MATERIALS PROVIDED: Begin

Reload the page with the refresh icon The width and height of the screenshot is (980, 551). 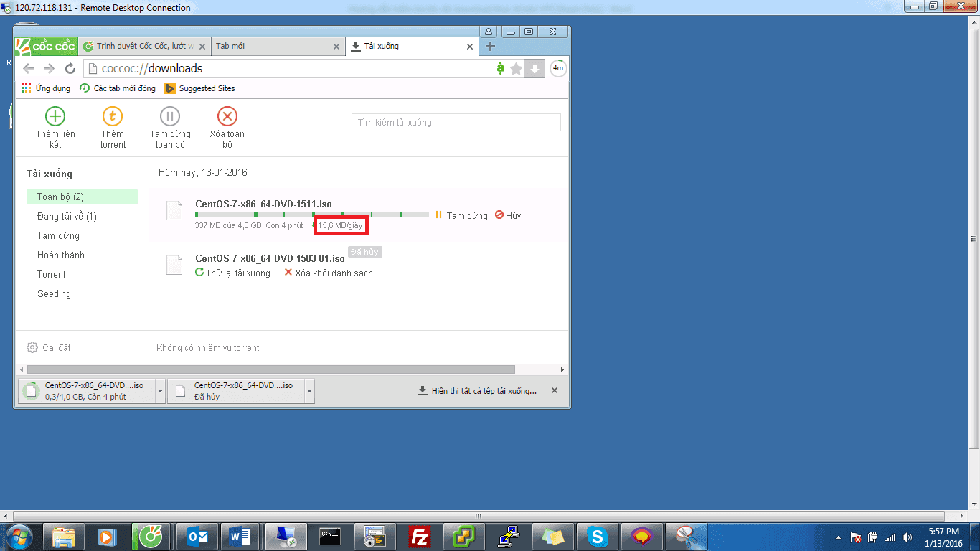[70, 69]
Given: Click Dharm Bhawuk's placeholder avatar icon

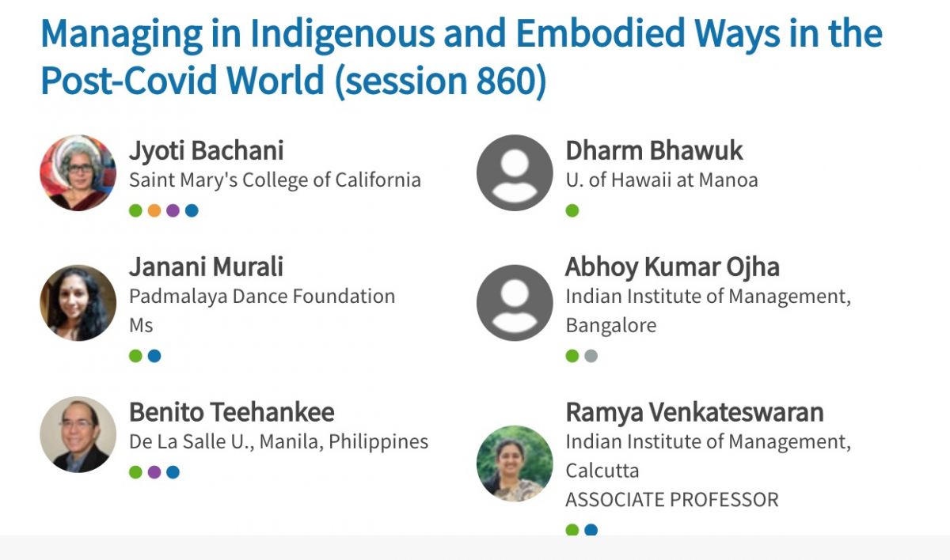Looking at the screenshot, I should click(515, 172).
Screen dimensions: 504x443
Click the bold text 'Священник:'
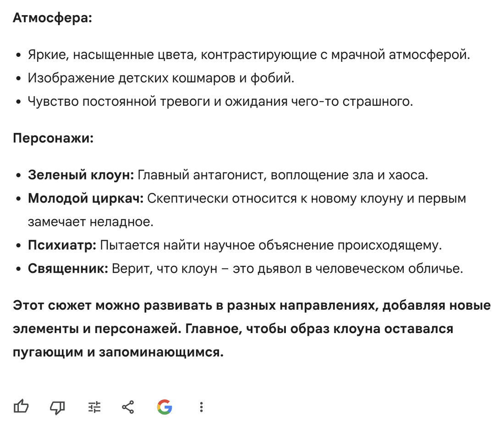(x=68, y=269)
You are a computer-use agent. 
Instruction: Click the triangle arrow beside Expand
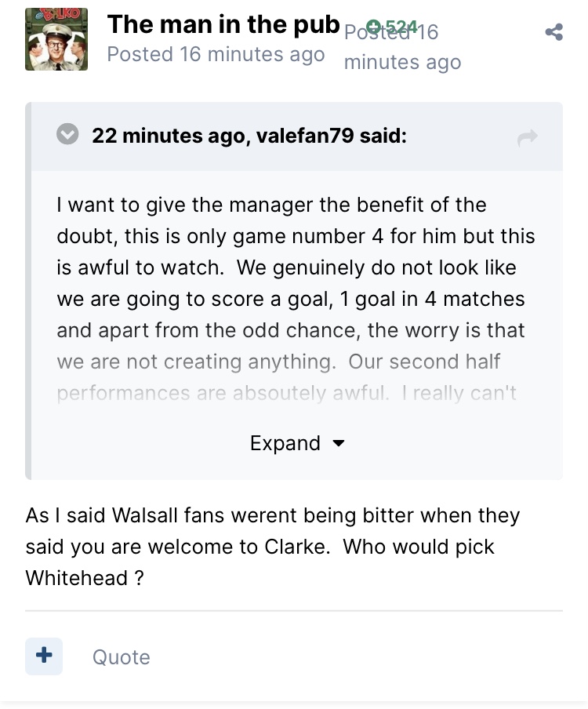(x=339, y=443)
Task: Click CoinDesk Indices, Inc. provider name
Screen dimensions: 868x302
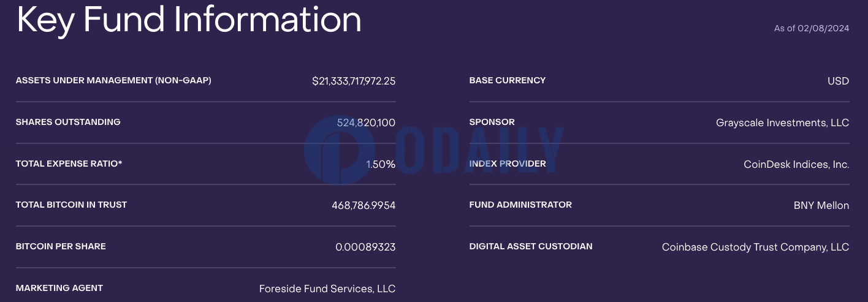Action: click(x=796, y=164)
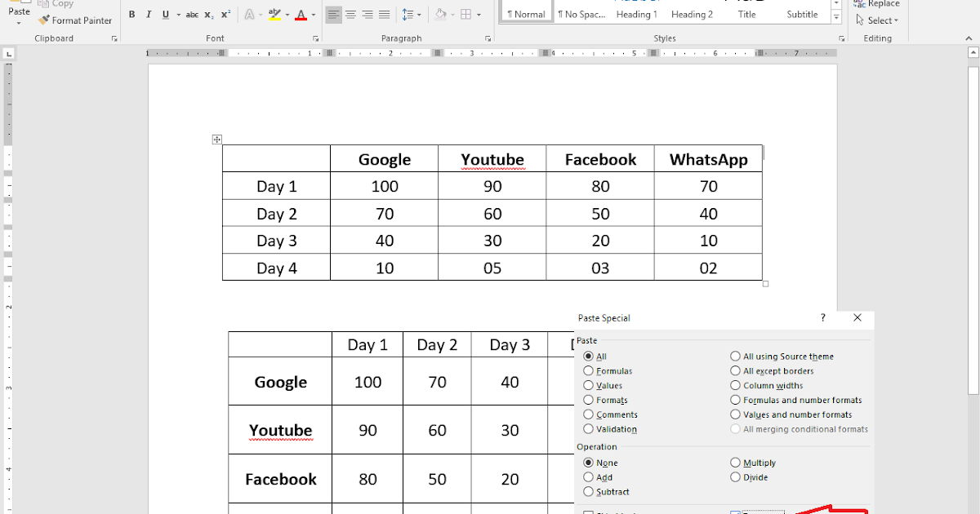Enable the Multiply operation
The width and height of the screenshot is (980, 514).
coord(736,463)
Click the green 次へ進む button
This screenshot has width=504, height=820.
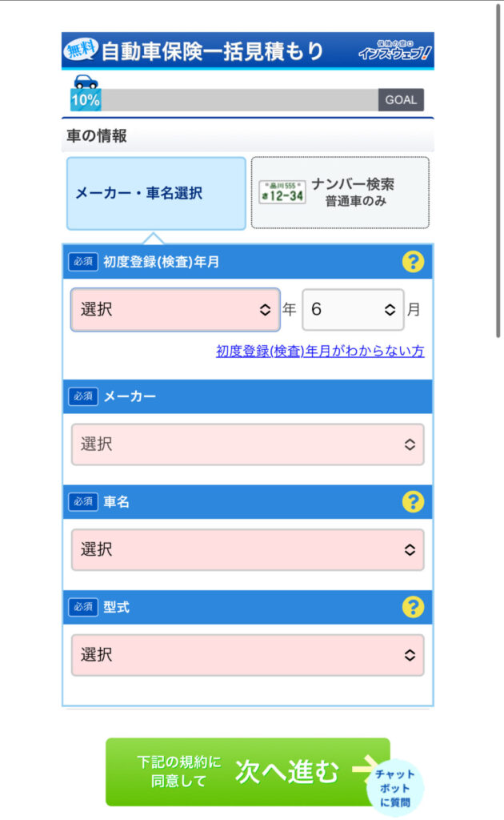coord(247,772)
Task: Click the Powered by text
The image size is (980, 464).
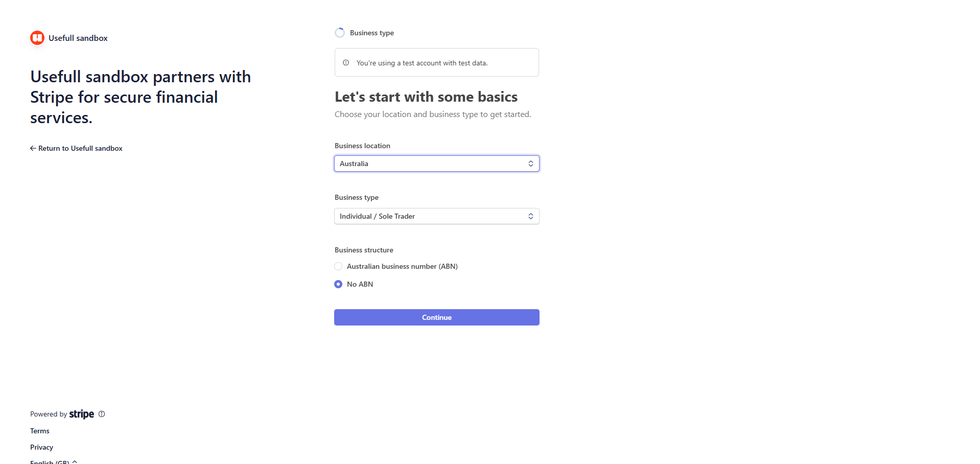Action: [x=48, y=414]
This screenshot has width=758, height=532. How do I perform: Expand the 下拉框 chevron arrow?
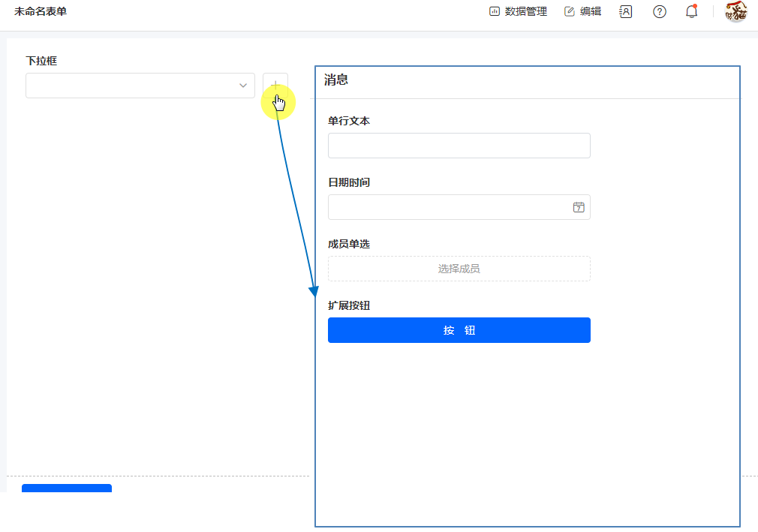point(243,86)
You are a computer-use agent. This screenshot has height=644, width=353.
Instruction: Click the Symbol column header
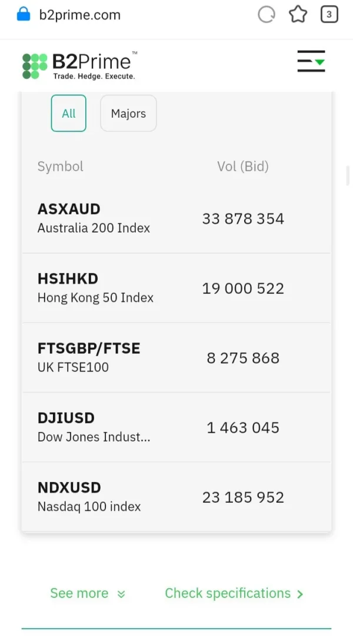click(x=61, y=167)
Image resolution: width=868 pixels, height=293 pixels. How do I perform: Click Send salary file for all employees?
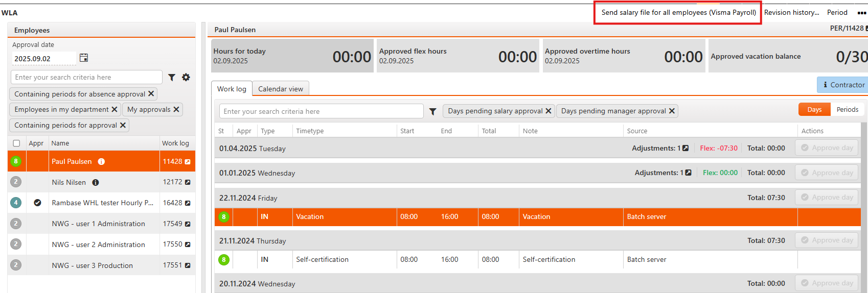[678, 13]
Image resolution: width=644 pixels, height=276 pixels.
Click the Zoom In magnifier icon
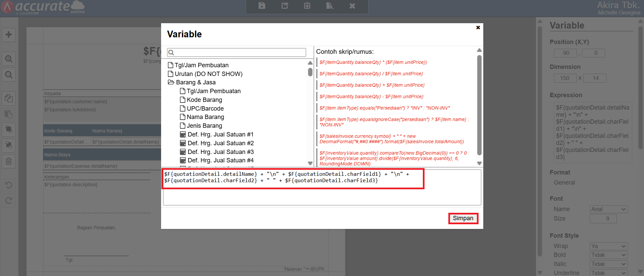(9, 59)
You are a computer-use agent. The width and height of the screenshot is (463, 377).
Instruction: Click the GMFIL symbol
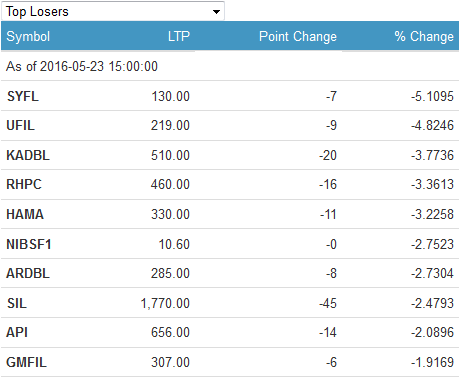coord(27,362)
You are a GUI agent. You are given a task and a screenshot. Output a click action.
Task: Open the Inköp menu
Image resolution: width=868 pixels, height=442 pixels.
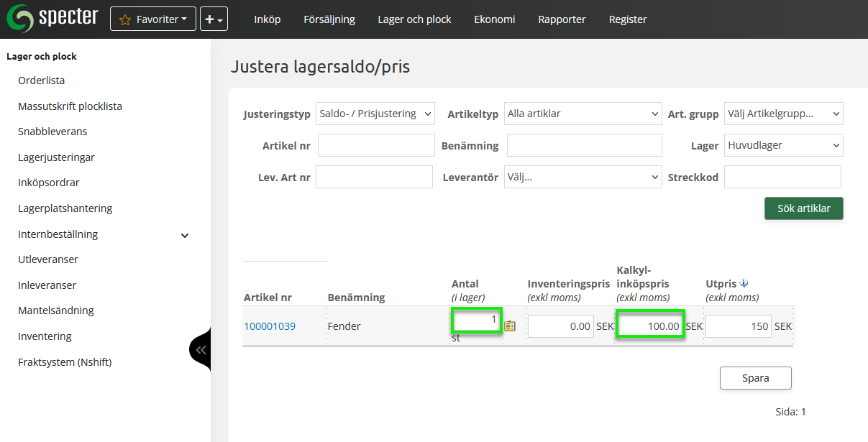267,19
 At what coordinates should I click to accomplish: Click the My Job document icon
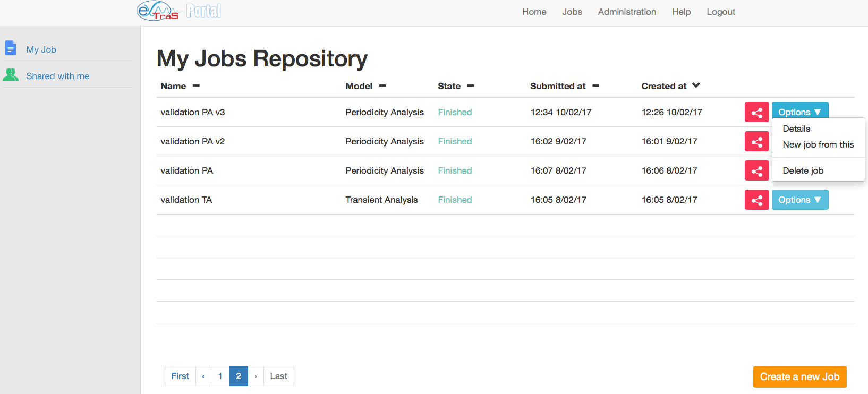(11, 48)
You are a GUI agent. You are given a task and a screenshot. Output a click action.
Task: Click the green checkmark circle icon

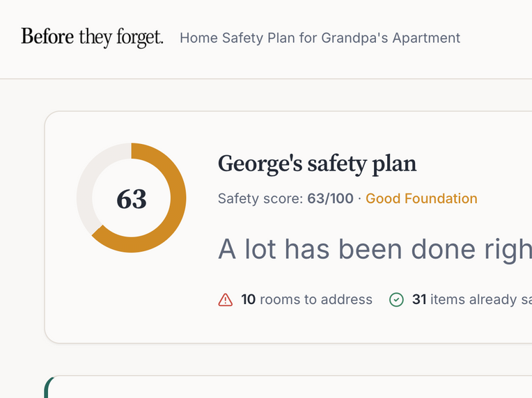396,300
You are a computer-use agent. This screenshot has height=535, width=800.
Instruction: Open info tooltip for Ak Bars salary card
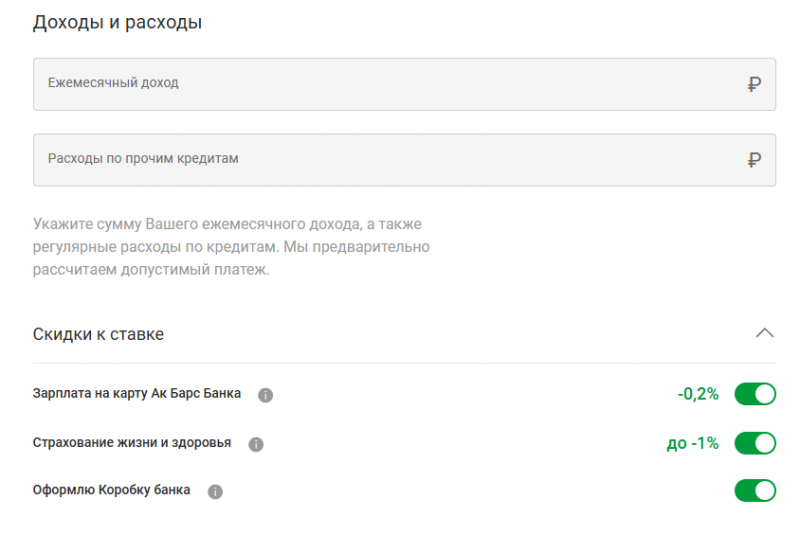265,395
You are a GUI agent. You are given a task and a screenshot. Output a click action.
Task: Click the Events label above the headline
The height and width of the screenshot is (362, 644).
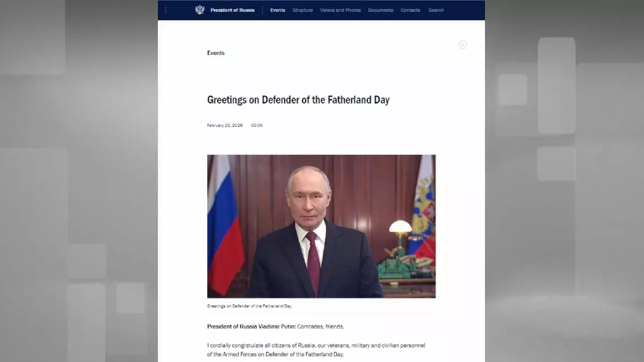pos(216,53)
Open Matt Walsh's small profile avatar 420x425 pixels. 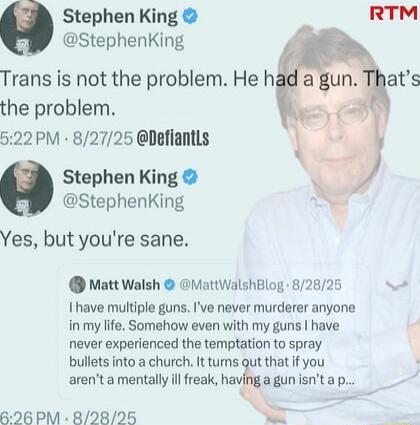(77, 285)
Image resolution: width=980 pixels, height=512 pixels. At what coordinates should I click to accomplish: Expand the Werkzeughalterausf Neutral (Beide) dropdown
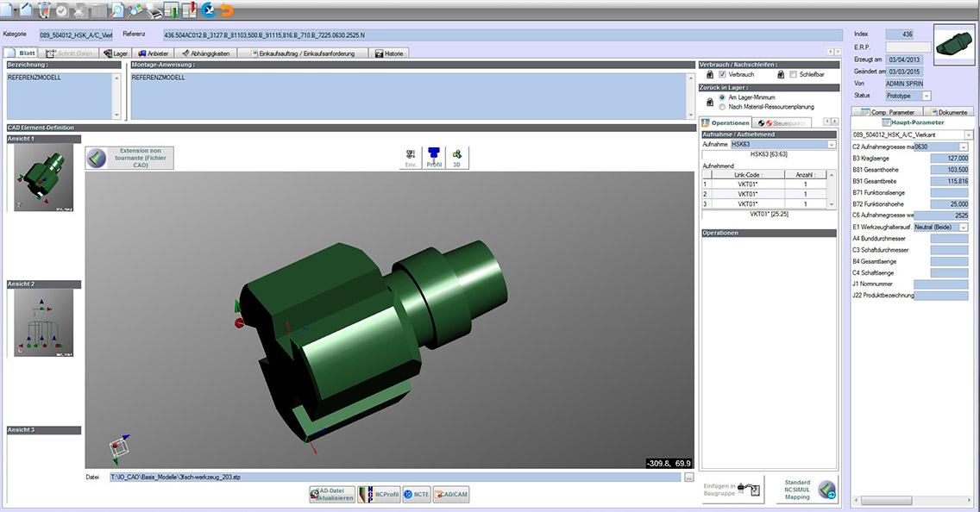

MATERIALS PROVIDED: End

# [WHAT YOU HAVE TO DO]
Copy all lines above containing the string "agent".

# [FINAL ANSWER]
You are a computer-use agent. 
You are a computer-use agent. This screenshot has height=644, width=353.
You are a computer-use agent. The width and height of the screenshot is (463, 377).
You are a GUI agent. You are given a task and a screenshot. Output a click action.
You are a GUI agent. You are given a task and a screenshot. Output a click action.
You are a computer-use agent. This screenshot has height=535, width=800.
You are a GUI agent. You are given a task and a screenshot. Output a click action.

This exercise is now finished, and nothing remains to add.